● **MATERIAL TO PROCESS**:

BEGIN

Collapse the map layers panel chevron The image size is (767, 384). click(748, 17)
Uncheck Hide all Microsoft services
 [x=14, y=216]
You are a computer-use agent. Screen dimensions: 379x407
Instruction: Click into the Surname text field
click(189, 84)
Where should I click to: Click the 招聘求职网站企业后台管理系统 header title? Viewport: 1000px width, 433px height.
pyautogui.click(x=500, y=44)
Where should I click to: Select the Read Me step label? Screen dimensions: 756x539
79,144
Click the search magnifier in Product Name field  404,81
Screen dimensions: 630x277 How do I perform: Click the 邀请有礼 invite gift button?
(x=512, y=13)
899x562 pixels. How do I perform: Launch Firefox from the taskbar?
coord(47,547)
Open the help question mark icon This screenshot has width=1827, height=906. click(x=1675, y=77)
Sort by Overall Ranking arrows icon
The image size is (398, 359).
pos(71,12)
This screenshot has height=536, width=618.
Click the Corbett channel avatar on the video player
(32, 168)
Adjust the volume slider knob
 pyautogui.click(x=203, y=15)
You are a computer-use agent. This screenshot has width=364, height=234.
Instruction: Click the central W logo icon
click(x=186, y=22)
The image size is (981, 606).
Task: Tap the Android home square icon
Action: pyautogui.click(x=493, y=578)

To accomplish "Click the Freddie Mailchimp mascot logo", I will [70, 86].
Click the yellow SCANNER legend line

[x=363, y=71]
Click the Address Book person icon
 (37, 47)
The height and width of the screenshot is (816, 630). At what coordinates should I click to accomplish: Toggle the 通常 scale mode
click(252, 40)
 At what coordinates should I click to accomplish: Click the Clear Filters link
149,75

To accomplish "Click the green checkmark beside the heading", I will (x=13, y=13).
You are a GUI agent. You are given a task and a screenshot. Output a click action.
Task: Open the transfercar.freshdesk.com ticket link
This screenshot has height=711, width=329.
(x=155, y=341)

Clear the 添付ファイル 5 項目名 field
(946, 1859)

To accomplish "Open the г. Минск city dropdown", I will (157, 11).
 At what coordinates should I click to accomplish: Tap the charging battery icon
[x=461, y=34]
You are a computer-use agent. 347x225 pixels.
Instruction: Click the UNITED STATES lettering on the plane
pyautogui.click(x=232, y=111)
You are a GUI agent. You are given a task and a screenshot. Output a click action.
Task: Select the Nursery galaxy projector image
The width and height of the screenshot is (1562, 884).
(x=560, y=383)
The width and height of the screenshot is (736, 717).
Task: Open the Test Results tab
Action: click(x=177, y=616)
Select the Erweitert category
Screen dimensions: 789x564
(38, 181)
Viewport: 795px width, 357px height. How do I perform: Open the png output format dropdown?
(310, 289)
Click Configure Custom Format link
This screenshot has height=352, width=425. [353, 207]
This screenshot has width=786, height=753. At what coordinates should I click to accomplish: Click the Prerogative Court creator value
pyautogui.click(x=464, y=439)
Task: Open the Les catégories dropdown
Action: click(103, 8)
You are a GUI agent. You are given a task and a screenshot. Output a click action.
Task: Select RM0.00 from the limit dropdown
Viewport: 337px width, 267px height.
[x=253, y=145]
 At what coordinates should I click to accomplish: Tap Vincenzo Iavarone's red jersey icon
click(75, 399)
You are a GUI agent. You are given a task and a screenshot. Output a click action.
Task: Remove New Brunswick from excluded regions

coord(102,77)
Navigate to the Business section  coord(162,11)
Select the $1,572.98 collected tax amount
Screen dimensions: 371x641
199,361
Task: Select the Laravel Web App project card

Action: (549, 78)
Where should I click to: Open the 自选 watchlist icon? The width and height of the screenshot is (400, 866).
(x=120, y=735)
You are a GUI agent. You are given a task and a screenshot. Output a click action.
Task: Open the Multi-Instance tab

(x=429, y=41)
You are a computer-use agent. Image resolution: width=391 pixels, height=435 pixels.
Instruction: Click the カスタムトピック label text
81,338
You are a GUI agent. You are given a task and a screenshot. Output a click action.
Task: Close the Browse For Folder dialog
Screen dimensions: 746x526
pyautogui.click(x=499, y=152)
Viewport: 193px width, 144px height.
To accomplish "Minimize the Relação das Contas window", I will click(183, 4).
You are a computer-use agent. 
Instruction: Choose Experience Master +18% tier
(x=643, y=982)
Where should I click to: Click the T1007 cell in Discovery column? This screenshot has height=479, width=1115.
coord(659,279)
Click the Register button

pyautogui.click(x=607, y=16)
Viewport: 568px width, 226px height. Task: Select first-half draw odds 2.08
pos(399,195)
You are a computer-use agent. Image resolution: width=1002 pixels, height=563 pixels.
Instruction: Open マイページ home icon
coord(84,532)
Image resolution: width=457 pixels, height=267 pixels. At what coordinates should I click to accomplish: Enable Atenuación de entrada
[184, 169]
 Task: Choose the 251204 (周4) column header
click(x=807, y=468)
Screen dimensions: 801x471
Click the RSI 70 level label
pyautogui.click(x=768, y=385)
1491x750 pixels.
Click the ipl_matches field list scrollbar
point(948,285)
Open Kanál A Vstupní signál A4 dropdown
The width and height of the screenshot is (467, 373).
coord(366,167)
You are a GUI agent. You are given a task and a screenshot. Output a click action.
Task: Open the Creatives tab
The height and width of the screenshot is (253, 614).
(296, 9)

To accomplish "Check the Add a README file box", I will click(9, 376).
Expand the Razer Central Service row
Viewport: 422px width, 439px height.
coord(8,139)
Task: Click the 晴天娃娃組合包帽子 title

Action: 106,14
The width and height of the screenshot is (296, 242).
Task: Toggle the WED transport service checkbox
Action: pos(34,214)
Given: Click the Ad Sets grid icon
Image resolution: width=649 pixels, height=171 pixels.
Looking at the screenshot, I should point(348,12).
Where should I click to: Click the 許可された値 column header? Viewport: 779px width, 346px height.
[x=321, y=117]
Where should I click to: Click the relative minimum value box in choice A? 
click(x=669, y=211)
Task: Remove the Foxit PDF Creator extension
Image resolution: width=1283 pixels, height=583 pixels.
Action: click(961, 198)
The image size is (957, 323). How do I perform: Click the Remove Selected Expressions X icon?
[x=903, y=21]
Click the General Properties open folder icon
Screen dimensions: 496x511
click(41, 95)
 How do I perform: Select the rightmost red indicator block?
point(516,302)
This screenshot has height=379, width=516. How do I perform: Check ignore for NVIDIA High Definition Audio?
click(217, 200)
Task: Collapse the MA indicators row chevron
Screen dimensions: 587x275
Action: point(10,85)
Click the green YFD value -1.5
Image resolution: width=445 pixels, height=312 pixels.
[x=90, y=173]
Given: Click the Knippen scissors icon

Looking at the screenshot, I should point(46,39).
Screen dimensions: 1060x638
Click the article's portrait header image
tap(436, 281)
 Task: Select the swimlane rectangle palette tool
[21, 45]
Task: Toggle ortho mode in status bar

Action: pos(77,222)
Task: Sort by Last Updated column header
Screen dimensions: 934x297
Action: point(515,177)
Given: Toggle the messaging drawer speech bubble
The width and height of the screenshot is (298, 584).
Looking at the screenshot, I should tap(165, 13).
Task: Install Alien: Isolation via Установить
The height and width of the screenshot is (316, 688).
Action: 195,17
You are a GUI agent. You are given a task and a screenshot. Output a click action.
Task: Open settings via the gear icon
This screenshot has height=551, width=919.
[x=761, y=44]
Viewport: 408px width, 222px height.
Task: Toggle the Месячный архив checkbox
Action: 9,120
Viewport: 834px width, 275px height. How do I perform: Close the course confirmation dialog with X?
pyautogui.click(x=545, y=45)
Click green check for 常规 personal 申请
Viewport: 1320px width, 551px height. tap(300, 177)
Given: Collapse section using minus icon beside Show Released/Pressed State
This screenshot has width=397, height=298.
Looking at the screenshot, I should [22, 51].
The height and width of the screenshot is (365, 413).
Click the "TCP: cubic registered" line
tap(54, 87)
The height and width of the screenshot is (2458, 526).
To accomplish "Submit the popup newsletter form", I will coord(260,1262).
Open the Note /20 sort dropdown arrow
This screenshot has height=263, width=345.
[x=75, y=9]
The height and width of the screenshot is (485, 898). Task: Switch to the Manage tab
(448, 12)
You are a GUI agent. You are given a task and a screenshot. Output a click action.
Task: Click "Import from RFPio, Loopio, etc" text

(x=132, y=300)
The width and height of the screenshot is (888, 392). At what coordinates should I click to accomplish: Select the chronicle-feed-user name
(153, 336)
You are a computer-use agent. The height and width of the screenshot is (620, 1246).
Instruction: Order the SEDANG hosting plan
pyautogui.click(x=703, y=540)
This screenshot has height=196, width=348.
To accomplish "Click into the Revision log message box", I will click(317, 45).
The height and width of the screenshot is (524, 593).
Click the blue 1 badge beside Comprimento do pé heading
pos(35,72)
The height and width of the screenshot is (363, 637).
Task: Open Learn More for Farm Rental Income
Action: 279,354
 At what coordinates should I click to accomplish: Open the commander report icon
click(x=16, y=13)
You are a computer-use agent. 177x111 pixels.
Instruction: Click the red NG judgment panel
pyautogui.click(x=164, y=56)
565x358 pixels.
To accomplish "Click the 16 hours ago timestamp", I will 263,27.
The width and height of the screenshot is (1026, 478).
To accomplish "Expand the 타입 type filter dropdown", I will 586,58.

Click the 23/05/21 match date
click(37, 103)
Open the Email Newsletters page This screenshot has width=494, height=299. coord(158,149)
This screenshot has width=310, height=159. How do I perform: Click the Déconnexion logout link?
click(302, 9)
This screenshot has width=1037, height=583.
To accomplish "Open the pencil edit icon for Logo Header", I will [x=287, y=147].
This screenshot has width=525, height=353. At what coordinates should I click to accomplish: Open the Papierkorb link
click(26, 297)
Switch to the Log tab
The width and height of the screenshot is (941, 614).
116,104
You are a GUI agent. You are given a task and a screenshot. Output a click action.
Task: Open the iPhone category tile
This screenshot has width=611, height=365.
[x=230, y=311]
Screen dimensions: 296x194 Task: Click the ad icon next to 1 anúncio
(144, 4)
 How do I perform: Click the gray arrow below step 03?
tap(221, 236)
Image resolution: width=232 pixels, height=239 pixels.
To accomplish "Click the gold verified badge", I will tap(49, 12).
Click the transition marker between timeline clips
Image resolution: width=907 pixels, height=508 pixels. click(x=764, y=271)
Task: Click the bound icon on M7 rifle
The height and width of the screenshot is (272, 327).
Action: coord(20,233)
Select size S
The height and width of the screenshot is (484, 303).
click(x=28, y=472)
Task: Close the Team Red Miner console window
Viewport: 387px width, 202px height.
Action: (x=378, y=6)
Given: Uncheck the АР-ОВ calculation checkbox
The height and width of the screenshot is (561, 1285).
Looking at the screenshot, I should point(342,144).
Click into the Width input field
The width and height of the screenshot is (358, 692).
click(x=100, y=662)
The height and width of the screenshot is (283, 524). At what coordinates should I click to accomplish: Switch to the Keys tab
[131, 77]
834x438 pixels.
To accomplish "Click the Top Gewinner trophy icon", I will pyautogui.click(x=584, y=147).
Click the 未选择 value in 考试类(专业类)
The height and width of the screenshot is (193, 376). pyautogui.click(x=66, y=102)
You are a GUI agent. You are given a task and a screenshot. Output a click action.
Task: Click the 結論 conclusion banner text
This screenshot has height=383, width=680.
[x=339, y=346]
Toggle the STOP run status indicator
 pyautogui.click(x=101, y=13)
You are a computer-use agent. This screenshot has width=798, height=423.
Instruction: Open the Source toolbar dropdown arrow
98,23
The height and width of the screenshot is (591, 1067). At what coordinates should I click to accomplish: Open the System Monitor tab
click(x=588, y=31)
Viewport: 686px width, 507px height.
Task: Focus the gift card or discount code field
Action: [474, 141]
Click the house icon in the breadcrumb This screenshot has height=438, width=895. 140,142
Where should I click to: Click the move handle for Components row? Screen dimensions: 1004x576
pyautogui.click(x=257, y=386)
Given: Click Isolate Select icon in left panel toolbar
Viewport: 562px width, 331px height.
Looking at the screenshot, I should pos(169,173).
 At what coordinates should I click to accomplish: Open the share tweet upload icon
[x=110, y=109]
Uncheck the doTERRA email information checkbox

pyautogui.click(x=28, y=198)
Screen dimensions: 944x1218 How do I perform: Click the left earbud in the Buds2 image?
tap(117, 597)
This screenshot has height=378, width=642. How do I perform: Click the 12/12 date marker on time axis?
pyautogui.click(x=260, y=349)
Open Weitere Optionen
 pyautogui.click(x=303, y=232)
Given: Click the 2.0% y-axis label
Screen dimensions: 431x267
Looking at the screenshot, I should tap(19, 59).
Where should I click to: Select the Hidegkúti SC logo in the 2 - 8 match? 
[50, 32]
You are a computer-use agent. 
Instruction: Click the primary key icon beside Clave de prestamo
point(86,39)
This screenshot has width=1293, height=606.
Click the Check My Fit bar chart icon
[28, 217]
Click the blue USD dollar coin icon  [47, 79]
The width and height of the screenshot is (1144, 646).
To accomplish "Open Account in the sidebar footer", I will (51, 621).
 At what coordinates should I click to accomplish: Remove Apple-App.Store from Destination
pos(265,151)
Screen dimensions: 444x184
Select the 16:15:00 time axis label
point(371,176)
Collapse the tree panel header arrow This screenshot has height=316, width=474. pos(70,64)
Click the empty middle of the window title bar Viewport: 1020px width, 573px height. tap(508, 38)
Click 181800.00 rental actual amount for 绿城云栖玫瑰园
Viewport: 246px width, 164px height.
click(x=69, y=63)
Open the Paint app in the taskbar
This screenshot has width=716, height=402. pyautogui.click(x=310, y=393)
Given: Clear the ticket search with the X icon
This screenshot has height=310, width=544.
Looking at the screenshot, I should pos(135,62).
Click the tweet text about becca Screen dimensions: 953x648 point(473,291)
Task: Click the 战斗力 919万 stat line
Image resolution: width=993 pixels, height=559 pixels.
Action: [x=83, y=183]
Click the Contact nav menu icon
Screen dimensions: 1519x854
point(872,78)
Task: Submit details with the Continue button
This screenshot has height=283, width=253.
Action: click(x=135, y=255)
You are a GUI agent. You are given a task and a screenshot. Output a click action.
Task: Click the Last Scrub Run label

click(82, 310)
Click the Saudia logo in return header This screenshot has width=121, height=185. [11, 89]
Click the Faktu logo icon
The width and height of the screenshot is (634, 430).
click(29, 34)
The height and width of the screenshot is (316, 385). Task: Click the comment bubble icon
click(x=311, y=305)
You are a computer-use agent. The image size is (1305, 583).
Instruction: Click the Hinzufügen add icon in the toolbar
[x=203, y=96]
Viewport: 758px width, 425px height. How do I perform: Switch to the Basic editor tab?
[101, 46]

END

● **YOUR OBJECTIVE**: Restate the line containing "Where should I click to: Select the Hidegkúti" and every remaining line of the records word for word. Add nothing.

● **ANSWER FOR THE TASK**:
Where should I click to: Select the Hidegkúti SC logo in the 2 - 8 match? 
[50, 32]
You are a computer-use agent. 
Instruction: Click the primary key icon beside Clave de prestamo
point(86,39)
This screenshot has width=1293, height=606.
Click the Check My Fit bar chart icon
[28, 217]
Click the blue USD dollar coin icon  [47, 79]
The width and height of the screenshot is (1144, 646).
To accomplish "Open Account in the sidebar footer", I will (51, 621).
 At what coordinates should I click to accomplish: Remove Apple-App.Store from Destination
pos(265,151)
Screen dimensions: 444x184
Select the 16:15:00 time axis label
point(371,176)
Collapse the tree panel header arrow This screenshot has height=316, width=474. pos(70,64)
Click the empty middle of the window title bar Viewport: 1020px width, 573px height. tap(508, 38)
Click 181800.00 rental actual amount for 绿城云栖玫瑰园
Viewport: 246px width, 164px height.
click(x=69, y=63)
Open the Paint app in the taskbar
This screenshot has width=716, height=402. pyautogui.click(x=310, y=393)
Given: Clear the ticket search with the X icon
This screenshot has height=310, width=544.
Looking at the screenshot, I should pos(135,62).
Click the tweet text about becca Screen dimensions: 953x648 point(473,291)
Task: Click the 战斗力 919万 stat line
Image resolution: width=993 pixels, height=559 pixels.
Action: [x=83, y=183]
Click the Contact nav menu icon
Screen dimensions: 1519x854
point(872,78)
Task: Submit details with the Continue button
This screenshot has height=283, width=253.
Action: click(x=135, y=255)
You are a GUI agent. You are given a task and a screenshot. Output a click action.
Task: Click the Last Scrub Run label

click(82, 310)
Click the Saudia logo in return header This screenshot has width=121, height=185. [11, 89]
Click the Faktu logo icon
The width and height of the screenshot is (634, 430).
click(29, 34)
The height and width of the screenshot is (316, 385). Task: Click the comment bubble icon
click(x=311, y=305)
You are a computer-use agent. The image size is (1305, 583).
Instruction: Click the Hinzufügen add icon in the toolbar
[x=203, y=96]
Viewport: 758px width, 425px height. How do I perform: Switch to the Basic editor tab?
[101, 46]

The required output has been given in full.